## Problem requirements
Copy the listing below line for line, with every character unchanged.

## Material shown
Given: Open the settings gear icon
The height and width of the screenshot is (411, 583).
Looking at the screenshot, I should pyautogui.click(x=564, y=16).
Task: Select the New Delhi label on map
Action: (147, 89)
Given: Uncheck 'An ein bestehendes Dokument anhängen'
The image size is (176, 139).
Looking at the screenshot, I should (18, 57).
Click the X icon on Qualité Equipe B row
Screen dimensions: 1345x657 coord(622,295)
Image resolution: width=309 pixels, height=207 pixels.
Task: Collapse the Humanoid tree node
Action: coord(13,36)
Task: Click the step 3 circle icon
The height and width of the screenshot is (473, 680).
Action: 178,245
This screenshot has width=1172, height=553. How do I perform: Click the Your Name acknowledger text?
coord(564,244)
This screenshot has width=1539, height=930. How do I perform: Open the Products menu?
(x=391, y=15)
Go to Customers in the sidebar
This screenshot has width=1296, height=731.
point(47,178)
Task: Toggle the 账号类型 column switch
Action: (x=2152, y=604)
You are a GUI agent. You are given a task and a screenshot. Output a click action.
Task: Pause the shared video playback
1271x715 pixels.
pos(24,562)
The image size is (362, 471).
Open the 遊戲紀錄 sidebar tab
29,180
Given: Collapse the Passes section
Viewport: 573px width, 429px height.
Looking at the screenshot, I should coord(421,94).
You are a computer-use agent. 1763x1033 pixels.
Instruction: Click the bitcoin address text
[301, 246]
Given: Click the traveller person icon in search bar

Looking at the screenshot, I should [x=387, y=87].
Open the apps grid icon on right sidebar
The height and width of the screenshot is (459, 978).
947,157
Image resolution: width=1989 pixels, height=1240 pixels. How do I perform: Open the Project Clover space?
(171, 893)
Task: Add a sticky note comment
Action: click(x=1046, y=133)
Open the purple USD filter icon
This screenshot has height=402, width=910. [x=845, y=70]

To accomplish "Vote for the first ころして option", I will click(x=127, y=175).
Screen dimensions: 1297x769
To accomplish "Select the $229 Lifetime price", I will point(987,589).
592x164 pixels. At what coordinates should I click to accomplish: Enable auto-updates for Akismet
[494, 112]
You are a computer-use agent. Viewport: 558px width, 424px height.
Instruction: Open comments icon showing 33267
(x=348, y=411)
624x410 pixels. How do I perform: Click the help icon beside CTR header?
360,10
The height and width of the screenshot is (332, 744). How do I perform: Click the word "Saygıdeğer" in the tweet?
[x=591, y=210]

## Written response
Given: Open the settings gear icon
The height and width of the screenshot is (411, 583).
Looking at the screenshot, I should pyautogui.click(x=564, y=16).
Task: Select the New Delhi label on map
Action: (147, 89)
Given: Uncheck 'An ein bestehendes Dokument anhängen'
The image size is (176, 139).
Looking at the screenshot, I should (18, 57).
Click the X icon on Qualité Equipe B row
Screen dimensions: 1345x657 coord(622,295)
Image resolution: width=309 pixels, height=207 pixels.
Task: Collapse the Humanoid tree node
Action: coord(13,36)
Task: Click the step 3 circle icon
The height and width of the screenshot is (473, 680).
Action: 178,245
This screenshot has width=1172, height=553. How do I perform: Click the Your Name acknowledger text?
coord(564,244)
This screenshot has width=1539, height=930. How do I perform: Open the Products menu?
(x=391, y=15)
Go to Customers in the sidebar
This screenshot has width=1296, height=731.
point(47,178)
Task: Toggle the 账号类型 column switch
Action: (x=2152, y=604)
You are a GUI agent. You are given a task and a screenshot. Output a click action.
Task: Pause the shared video playback
1271x715 pixels.
pos(24,562)
The image size is (362, 471).
Open the 遊戲紀錄 sidebar tab
29,180
Given: Collapse the Passes section
Viewport: 573px width, 429px height.
Looking at the screenshot, I should coord(421,94).
You are a computer-use agent. 1763x1033 pixels.
Instruction: Click the bitcoin address text
[301, 246]
Given: Click the traveller person icon in search bar

Looking at the screenshot, I should [x=387, y=87].
Open the apps grid icon on right sidebar
The height and width of the screenshot is (459, 978).
947,157
Image resolution: width=1989 pixels, height=1240 pixels. How do I perform: Open the Project Clover space?
(171, 893)
Task: Add a sticky note comment
Action: click(x=1046, y=133)
Open the purple USD filter icon
This screenshot has height=402, width=910. [x=845, y=70]

To accomplish "Vote for the first ころして option", I will click(x=127, y=175).
Screen dimensions: 1297x769
To accomplish "Select the $229 Lifetime price", I will point(987,589).
592x164 pixels. At what coordinates should I click to accomplish: Enable auto-updates for Akismet
[494, 112]
You are a computer-use agent. Viewport: 558px width, 424px height.
Instruction: Open comments icon showing 33267
(x=348, y=411)
624x410 pixels. How do I perform: Click the help icon beside CTR header?
360,10
The height and width of the screenshot is (332, 744). How do I perform: Click the word "Saygıdeğer" in the tweet?
[x=591, y=210]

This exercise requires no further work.